A equipe de Direito Público do Bocater, Camargo, Costa e Silva e Rodrigues Advogados continuará acompanhando os desdobramentos do tema e se coloca à disposição para esclarecimentos adicionais.
[1] Vide Mandados de Segurança n° 32201/DF, 35.940/DF, 35.512-AgR, 35.294/DF, 34.256/DF, 34.705/DF, 35.536, 35.815/DF, 35.940/DF, 35.971/DF, 37.173/DF, 36.799/DF 32.201/DF, 36.067/DF, MS 35.294/DF, 35.208/DF, 37.519/DF, 36.054/DF, 36.067/DF, 37.089/DF, 37.423/DF, 35.530/DF, 36.800/DF, 36.668/DF e 37.292/DF.

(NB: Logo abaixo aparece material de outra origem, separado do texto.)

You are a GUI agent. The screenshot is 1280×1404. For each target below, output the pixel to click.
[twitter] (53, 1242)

[2] “EMENTA: CONSTITUCIONAL E ADMINISTRATIVO. REPERCUSSÃO GERAL. EXECUÇÃO FUNDADA EM ACÓRDÃO PROFERIDO PELO TRIBUNAL DE CONTAS DA UNIÃO. PRETENSÃO DE RESSARCIMENTO AO ERÁRIO. ART. 37, § 5º, DA CONSTITUIÇÃO FEDERAL. PRESCRITIBILIDADE. 1. A regra de prescritibilidade no Direito brasileiro é exigência dos princípios da segurança jurídica e do devido processo legal, o qual, em seu sentido material, deve garantir efetiva e real proteção contra o exercício do arbítrio, com a imposição de restrições substanciais ao poder do Estado em relação à liberdade e à propriedade individuais, entre as quais a impossibilidade de permanência infinita do poder persecutório do Estado. 2. Analisando detalhadamente o tema da “prescritibilidade de ações de ressarcimento”, este SUPREMO TRIBUNAL FEDERAL concluiu que, somente são imprescritíveis as ações de ressarcimento ao erário fundadas na prática de ato de improbidade administrativa doloso tipificado na Lei de Improbidade Administrativa – Lei 8.429/1992 (TEMA 897). Em relação a todos os demais atos ilícitos, inclusive àqueles atentatórios à probidade da administração não dolosos e aos anteriores à edição da Lei 8.429/1992, aplica-se o TEMA 666, sendo prescritível a ação de reparação de danos à Fazenda Pública. 3. A excepcionalidade reconhecida pela maioria do SUPREMO TRIBUNAL FEDERAL no TEMA 897, portanto, não se encontra presente no caso em análise, uma vez que, no processo de tomada de contas, o TCU não julga pessoas, não perquirindo a existência de dolo decorrente de ato de improbidade administrativa, mas, especificamente, realiza o julgamento técnico das contas à partir da reunião dos elementos objeto da fiscalização e apurada a ocorrência de irregularidade de que resulte dano ao erário, proferindo o acórdão em que se imputa o débito ao responsável, para fins de se obter o respectivo ressarcimento. 4. A pretensão de ressarcimento ao erário em face de agentes públicos reconhecida em acórdão de Tribunal de Contas prescreve na forma da Lei 6.830/1980 (Lei de Execução Fiscal). 5. Recurso Extraordinário DESPROVIDO, mantendo-se a extinção do processo pelo reconhecimento da prescrição. Fixação da seguinte tese para o TEMA 899: “É prescritível a pretensão de ressarcimento ao erário fundada em decisão de Tribunal de Contas. (RE 636.886/AL, Rel. Min. Alexandre de Moraes, DJe 24.06.2020.)